[INFORMATION PROVIDED]:
********

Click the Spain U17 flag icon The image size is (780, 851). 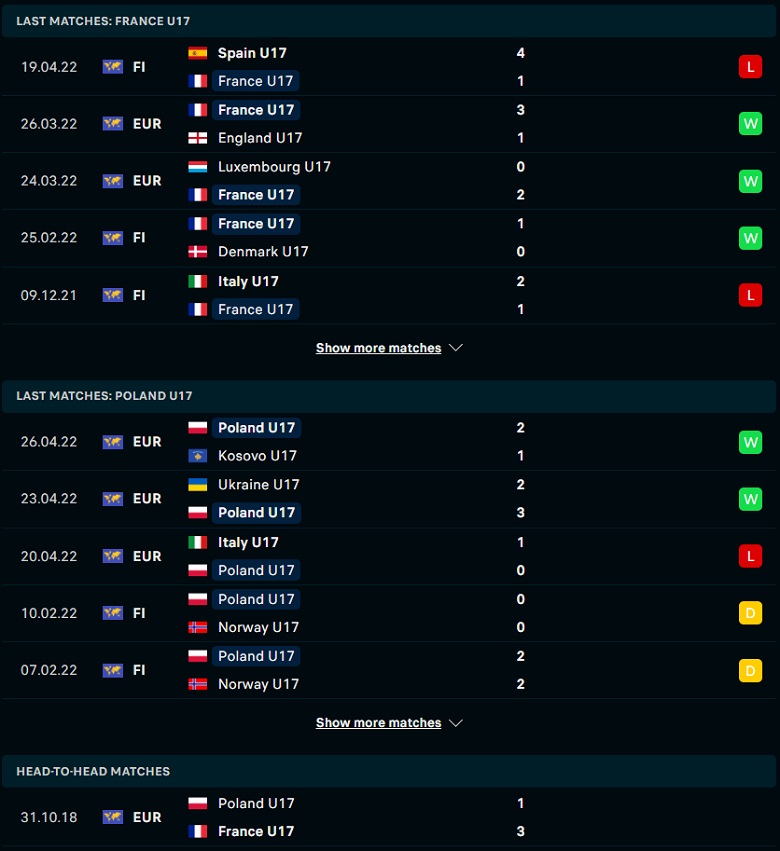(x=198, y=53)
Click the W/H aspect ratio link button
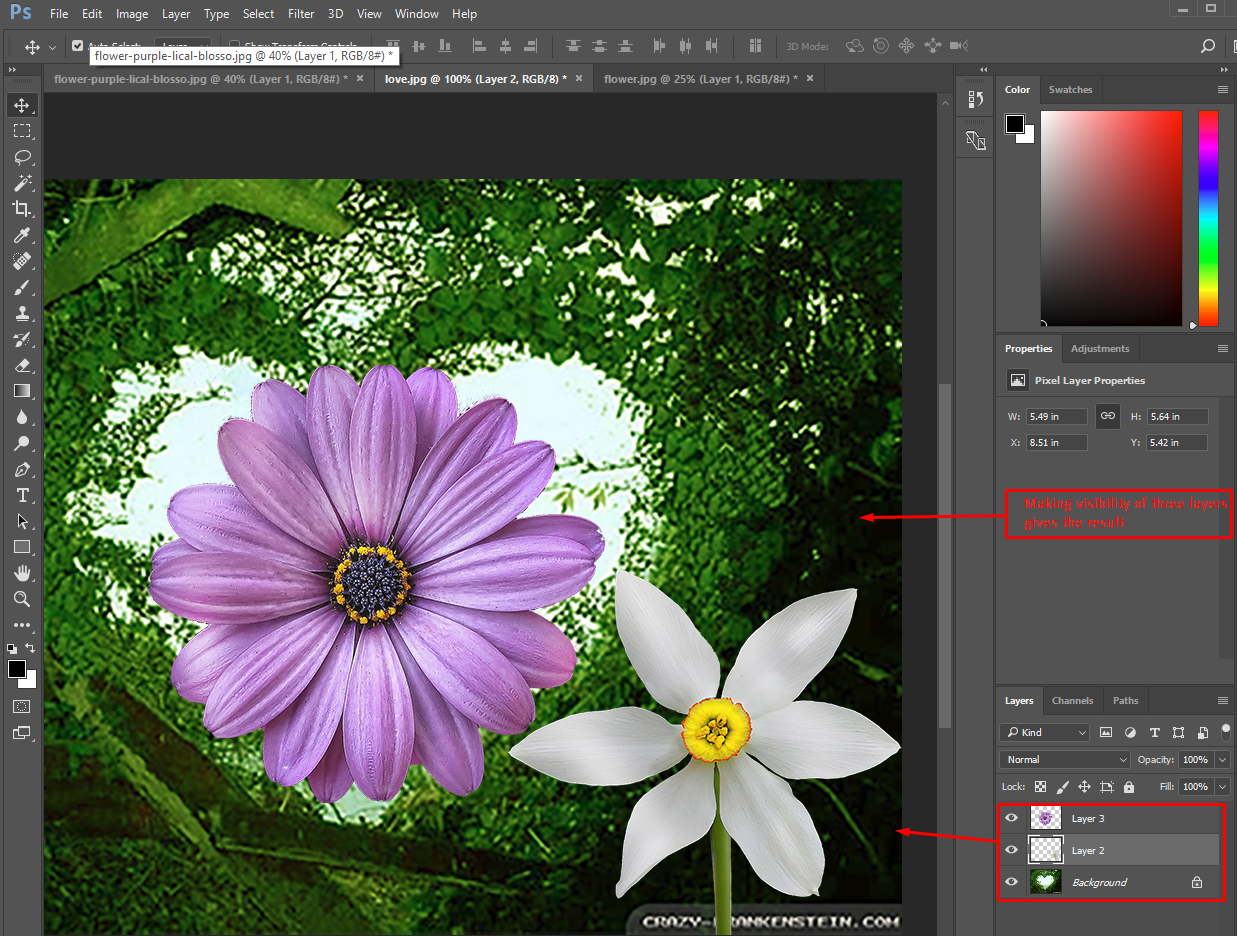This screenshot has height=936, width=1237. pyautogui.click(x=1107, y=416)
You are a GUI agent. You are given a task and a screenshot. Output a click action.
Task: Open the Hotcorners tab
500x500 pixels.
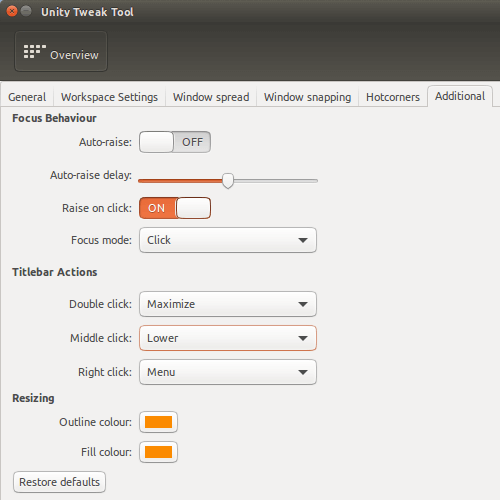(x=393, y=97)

********

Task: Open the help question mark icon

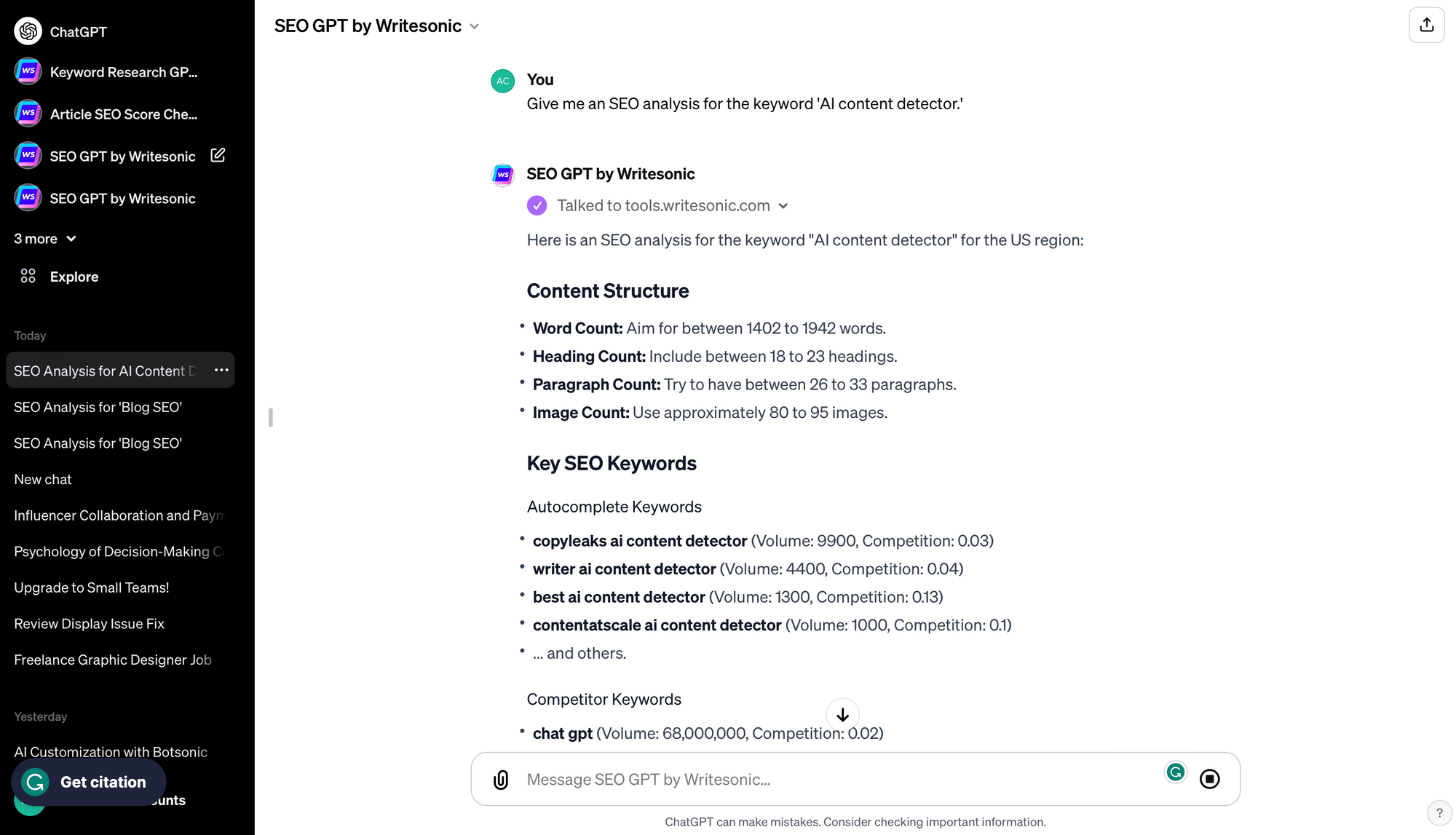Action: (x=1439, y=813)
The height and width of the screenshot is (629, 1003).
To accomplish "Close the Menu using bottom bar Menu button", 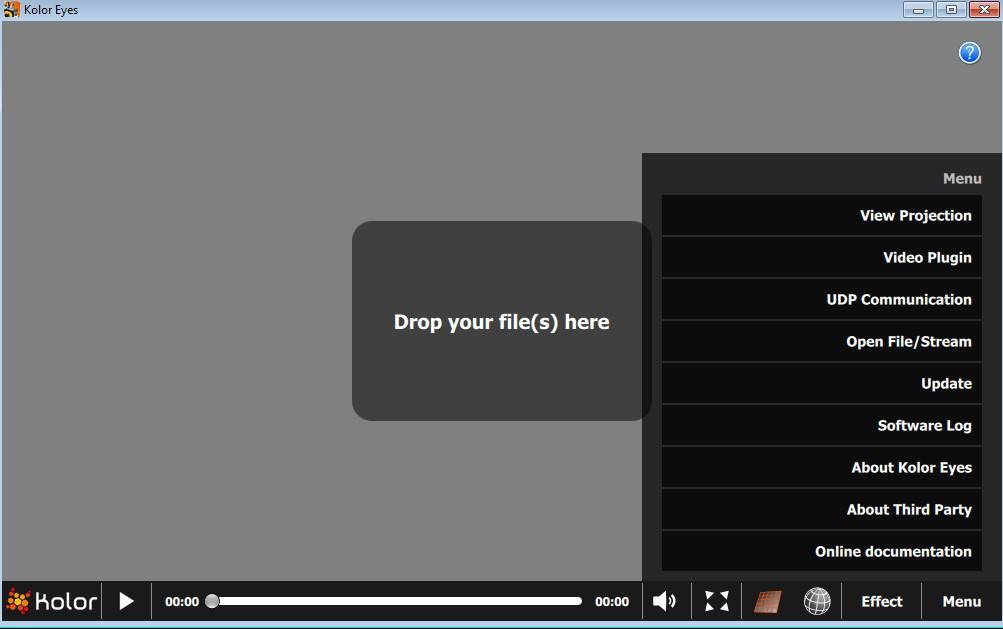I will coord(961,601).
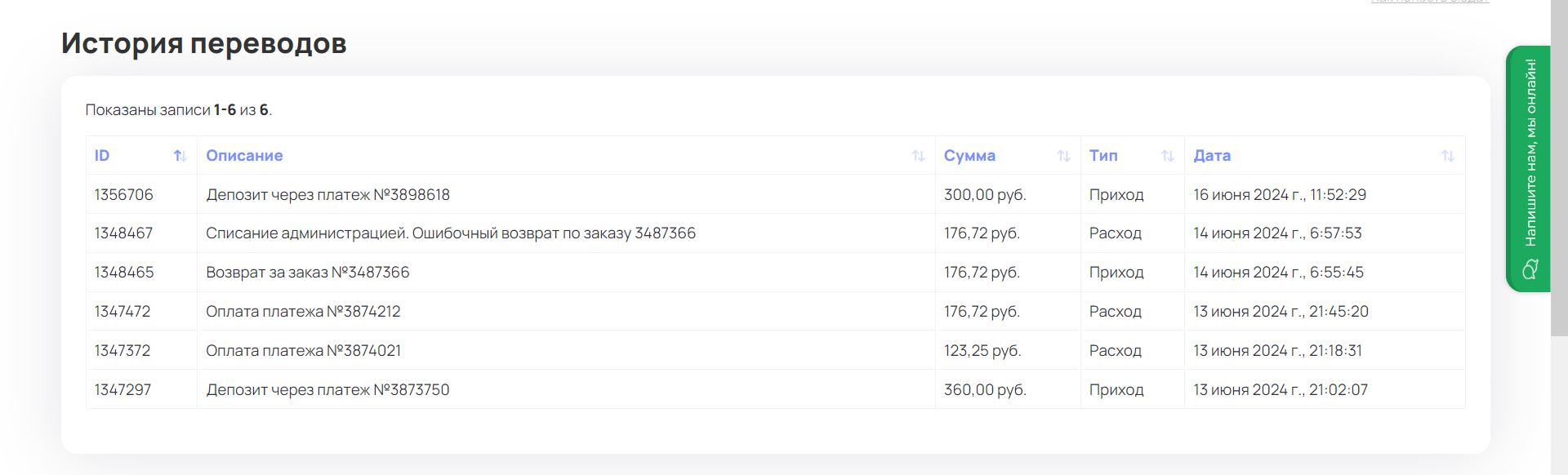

********

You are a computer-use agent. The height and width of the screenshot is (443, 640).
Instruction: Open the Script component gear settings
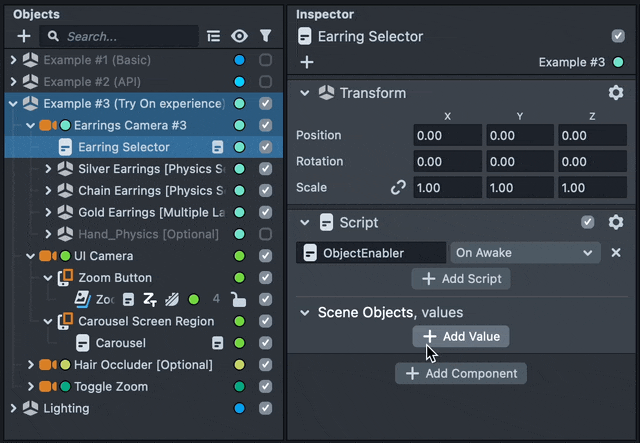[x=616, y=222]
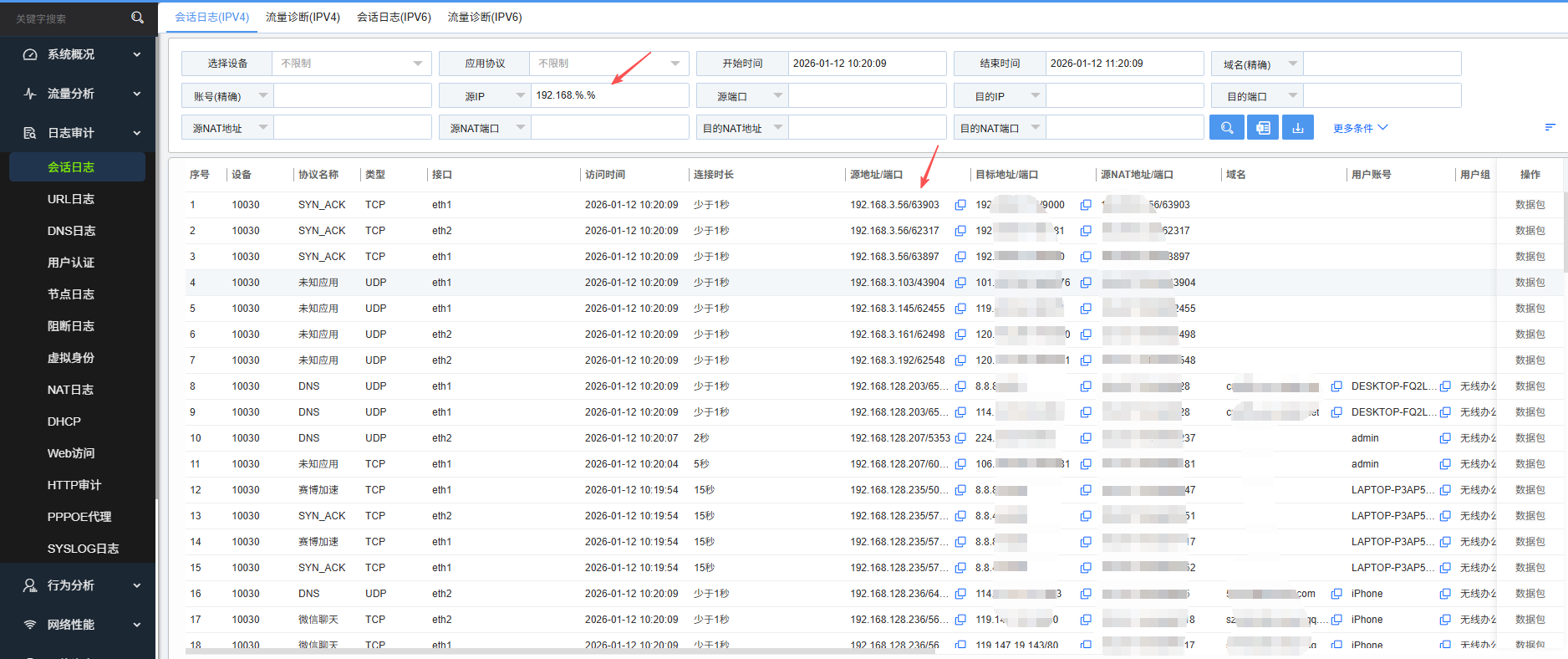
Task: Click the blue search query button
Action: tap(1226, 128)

********

Each line of the entries where the string "agent" occurs should be shown.

[SOLUTION FOR THIS EXERCISE]:
You are a GUI agent. You are given a task and a screenshot. Output a click action.
You are a computer-use agent. The height and width of the screenshot is (443, 640).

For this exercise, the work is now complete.